For thousands of years, weed preparations have been used to treat pain. Its applications have been described, among other things, as an analgesic in surgery, as an anti-inflammatory, as an antidote to gout, to neuralgia (nerve pain), migraines and toothache and also as a remedy for painful menstrual cramps. The mechanisms of action for pain therapy by cannabinoids have been very well researched and prove the remarkable effect several times. Inhalation of cannabis is often avoided because the effects are short-lived and therefore need to be administered several times. Oral cannabis is usually preferred because its action lasts many times longer and even chronic pain can be treated.

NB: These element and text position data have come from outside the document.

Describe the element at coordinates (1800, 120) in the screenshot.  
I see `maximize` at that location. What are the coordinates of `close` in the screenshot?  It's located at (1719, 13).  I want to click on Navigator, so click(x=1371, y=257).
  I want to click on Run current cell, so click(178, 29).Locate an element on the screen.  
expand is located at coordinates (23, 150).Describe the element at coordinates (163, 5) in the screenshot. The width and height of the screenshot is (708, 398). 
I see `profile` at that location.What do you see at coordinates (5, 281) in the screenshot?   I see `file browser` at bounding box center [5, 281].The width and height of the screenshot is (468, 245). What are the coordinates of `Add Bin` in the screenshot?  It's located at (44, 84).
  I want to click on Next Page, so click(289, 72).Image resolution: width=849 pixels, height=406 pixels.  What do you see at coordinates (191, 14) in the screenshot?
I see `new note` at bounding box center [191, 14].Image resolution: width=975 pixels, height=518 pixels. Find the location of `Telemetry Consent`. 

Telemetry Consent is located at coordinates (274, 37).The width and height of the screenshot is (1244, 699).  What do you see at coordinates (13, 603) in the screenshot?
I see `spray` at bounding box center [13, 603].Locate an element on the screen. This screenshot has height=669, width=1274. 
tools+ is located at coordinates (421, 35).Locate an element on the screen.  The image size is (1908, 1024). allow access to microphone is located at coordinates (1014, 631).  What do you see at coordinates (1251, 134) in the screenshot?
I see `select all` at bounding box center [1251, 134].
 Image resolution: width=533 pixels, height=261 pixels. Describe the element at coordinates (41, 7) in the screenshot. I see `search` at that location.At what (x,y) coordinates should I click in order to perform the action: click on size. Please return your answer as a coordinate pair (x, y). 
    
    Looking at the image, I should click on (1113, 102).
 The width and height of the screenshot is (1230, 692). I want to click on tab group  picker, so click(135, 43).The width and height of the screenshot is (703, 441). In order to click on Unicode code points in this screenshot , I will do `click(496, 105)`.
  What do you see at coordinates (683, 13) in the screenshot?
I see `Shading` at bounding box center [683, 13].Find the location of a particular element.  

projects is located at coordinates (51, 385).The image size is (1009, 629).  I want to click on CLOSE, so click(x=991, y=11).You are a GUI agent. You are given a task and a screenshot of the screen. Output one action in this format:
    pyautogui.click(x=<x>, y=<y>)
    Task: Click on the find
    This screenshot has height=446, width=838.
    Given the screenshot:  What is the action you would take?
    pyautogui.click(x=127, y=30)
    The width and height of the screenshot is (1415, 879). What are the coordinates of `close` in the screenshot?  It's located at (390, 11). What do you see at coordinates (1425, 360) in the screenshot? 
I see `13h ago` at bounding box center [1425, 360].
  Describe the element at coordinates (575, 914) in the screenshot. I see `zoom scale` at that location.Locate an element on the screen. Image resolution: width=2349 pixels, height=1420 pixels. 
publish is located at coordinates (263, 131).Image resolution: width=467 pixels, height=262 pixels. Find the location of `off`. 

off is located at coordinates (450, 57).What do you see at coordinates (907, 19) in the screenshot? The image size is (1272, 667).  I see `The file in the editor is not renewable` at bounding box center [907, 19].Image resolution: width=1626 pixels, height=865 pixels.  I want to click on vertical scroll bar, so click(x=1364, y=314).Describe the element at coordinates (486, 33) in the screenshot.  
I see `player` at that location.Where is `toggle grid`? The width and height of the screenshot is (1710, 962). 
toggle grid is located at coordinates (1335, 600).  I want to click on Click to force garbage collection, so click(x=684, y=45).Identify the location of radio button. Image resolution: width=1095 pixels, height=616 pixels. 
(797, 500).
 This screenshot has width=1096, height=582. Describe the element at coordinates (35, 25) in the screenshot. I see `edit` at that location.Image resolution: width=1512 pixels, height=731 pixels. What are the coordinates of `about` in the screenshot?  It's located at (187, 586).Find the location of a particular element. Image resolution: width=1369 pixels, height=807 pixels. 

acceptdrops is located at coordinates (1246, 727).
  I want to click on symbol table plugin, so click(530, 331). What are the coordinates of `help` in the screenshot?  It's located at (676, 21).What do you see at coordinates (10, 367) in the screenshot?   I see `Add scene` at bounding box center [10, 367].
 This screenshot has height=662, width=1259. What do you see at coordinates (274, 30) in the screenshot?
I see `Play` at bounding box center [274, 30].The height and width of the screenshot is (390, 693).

THC has also been shown to reduce phantom pain after amputation. Several studies compared patients with painful spasticity after spinal cord injury. Some of them were given 5 mg of THC, others 50 mg of codeine and the control group a placebo. The result was that THC and codeine were analgetic superior to placebo. However, of the two effective drugs, THC was superior to codeine and significantly reduced spasticity.

Another study showed that THC/CBD extract provided better pain relief in 24 patients with neurogenic symptoms (nerve pain) than placebo.

A morphine patient with abdominal pain who received 30 mg of morphine daily for analgesia was given 10 mg of THC /CBD extract five times a day for six weeks. The CBD counters the psychotropic, behavioural-altering effects of THC. The need for morphine and pain intensity was measured in the THC/CBD and in a placebo phase. The need for morphine could be reduced many times in the THC/CBD phase (p < 0.001).

In ten cancer patients, a major pain reduction was observed when 5, 10, 15 and 20 mg of oral THC were administered compared to placebo. In 12 women, doses of sublingual THC extracts of 2.5, 5 and 7.5 mg were administered after postoperative pain after hysterectomy. The pain relief was optimal after 2 hours and lasted no longer than 3 hours. When the THC was given in capsule form, the effect lasted longer and after six hours only half of the patients needed additional painkillers.

In general, it should be mentioned that the use of cannabis as a painkiller has side effects such as drowsiness or high feeling, but these should also be weighed against the very different, harmful side effects of morphine.


Pain is a complex sensory perception that, acutely speaking, is intended as a kind of warning signal for the body (nociceptor pain). If the pain is chronic, it usually results from damage to the system(neuropathic pain) and forms a separate clinical picture according to current medicine. The pain is also often the result of reversible functional disorders (e.g. migraine due to poor blood circulation regulation).

The pain itself is passed through the nerve fibers through the body. Especially in chronic pain, the affected person experiences not only the symptoms that affect the body, but usually also the sociopsychological damage, which can completely change the behavior of the person in public. In addition to chronic pain, for example, a large number of patients with advanced-stage cancer have so-called pain attacks, which have a major impact on the quality of life. Such forms of breakthrough pain can also occur with a typically adequate pain treatment.

Pain is usually treated with opioids (e.g. morphine, fentanyl and methanone) and non-opioid painkillers (e.g. salicylic acid derivatives). Adaptive drugs (e.g. antidepressants) are also used that affect the cause of the pain. The choice of the right medication is usually adjusted individually.